[Required actions]
a: According to the passage on committee machines, how does the RC model obtain its final response?
b: Rewrite the part of the records that opens with the line containing "Given: Open the" and closes with the line containing "Looking at the screenshot, I should point(1113,60).", putting "top" in place of "upper".

[Selection]

□ □ □

An ensemble-based model developed by combining more than two artificial intelligence techniques is called Committee Machines (CMs). CMs enjoy flexibility in modeling and know-how in resolving the deficiencies currently witnessed in the respective standalone model (Ghiasi-Freez et al. 2012; Chen et al. 2022; Yin et al. 2022a, b). The RC model is a kind of CM learning technique applied for addressing classification and regression issues and is considered to be an effective ensemble model (Niranjan et al. 2017). The RC model is able to develop hybridized randomizable base regressors or classifiers, each functioning based on the same data. However, a specific random seed is utilized and the final model response is obtained by averaging the estimations made by each standalone model (Witten and Frank 2005).

Disjoint aggregating (Dagging)

□ □ □

(Records of locating words and elements)
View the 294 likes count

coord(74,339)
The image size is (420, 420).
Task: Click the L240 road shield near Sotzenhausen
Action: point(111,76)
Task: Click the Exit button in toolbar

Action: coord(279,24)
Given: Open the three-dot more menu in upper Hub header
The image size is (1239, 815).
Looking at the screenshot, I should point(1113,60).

□ □ □

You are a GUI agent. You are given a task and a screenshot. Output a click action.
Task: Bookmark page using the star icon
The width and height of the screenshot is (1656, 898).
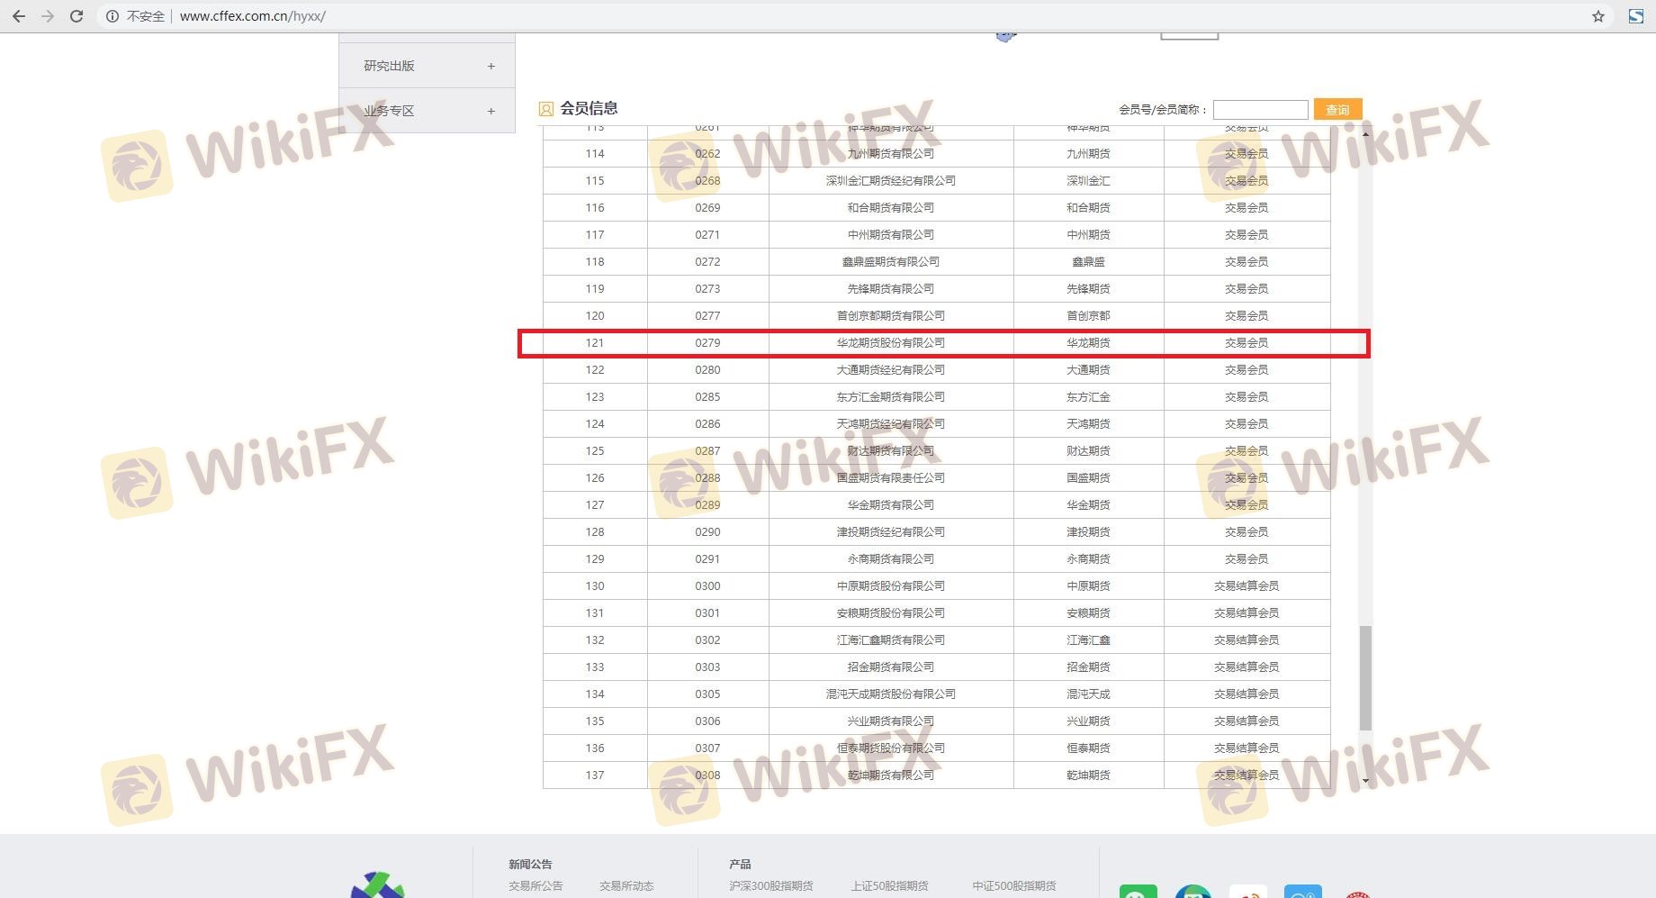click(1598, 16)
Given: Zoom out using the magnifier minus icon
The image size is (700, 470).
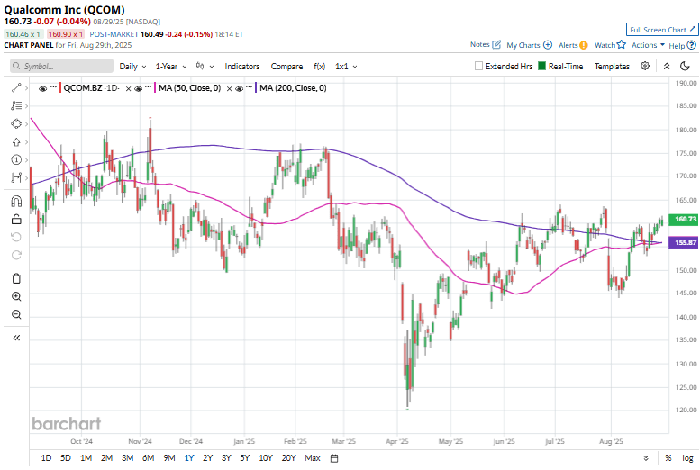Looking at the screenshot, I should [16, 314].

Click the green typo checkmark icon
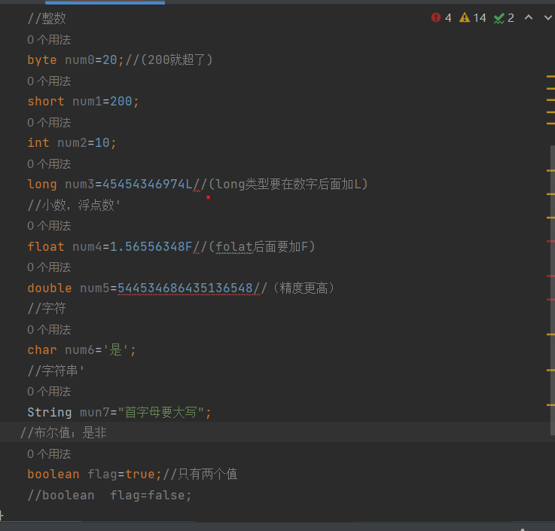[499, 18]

□ □ □

[Worked answers]
a: By averaging the estimations made by each standalone model.

b:
Given: Open the three-dot more menu in top Hub header
The image size is (1239, 815).
Looking at the screenshot, I should point(1113,60).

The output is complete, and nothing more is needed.